Doctors Seeing a Rise In "Google-itis"
It's one of the fastest-growing health issues that doctors now face: "Google-itis." Everyone from concerned mothers to businessmen on their lunch break are typing in symptoms and coming up with rare diseases or just plain wrong information. Many doctors are bringing computers into examination rooms now so they can search along with patients to alleviate their fears. "I'm not looking for a relationship where the patient accepts my word as the gospel truth," says Dr. James Valek. "I just feel the Internet brings so much misinformation to the (exam) room that we have to fight through all that before we can get to the problem at hand."

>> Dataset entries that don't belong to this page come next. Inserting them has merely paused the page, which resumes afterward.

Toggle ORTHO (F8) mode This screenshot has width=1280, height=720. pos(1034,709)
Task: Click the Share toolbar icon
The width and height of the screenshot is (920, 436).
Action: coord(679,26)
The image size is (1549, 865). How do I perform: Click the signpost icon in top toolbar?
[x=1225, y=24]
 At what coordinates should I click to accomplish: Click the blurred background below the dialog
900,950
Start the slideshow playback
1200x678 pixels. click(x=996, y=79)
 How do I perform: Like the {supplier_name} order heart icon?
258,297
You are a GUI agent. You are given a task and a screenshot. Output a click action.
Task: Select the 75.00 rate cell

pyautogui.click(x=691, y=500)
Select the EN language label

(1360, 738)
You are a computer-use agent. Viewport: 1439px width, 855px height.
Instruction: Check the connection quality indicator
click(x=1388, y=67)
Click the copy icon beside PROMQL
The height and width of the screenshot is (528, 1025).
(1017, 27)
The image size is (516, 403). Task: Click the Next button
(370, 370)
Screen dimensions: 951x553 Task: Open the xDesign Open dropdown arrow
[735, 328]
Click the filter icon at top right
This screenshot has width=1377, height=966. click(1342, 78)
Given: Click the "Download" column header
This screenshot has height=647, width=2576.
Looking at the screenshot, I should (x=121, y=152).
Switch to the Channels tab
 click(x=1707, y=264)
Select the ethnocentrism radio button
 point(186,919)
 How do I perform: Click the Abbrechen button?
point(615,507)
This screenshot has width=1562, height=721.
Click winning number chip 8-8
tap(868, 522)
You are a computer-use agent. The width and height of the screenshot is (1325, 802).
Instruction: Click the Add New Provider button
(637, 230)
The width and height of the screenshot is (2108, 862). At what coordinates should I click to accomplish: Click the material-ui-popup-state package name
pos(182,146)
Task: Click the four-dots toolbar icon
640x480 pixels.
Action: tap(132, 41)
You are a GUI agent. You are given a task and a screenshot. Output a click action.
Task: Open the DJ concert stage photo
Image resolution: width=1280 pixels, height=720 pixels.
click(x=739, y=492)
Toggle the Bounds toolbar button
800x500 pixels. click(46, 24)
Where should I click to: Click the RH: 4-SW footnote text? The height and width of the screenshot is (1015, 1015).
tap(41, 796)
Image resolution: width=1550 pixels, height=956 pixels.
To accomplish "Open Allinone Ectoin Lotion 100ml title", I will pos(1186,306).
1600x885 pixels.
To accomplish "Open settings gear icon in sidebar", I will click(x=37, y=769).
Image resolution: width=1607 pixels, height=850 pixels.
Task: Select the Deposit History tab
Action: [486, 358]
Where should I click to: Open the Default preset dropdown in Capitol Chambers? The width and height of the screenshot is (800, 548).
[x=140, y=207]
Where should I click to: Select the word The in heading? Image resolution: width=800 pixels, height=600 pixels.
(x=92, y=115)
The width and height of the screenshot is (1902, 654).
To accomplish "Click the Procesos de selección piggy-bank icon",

I think every website that lists all these varied diseases should put a rarity score next to each illness. That way when you think you've got Wilson's disease, you can look and see with a simple number how unlikely it is.
This.
The dirty truth that's seldom told is: Your doctor doesn't know any better than you do. He or she is making highly educated guesses, and that's about the end of it.
Your tribal witchdoctor of years past had less knowledge, but was doing the exact same thing. Science came along and made medicine less of a guessing game, but it can never remove it completely.
From TFA:
No longer is it between a doctor who knows all and a parent who knows nothing.
Show me the doctor who genuinely 'knows all' and I'll show you a miracle worker. It simply doesn't work that way, never has, and I'm sorry if it makes some practitioners sad that the patients have more tools.
As in the case above, however, this is genuinely a good thing for us all.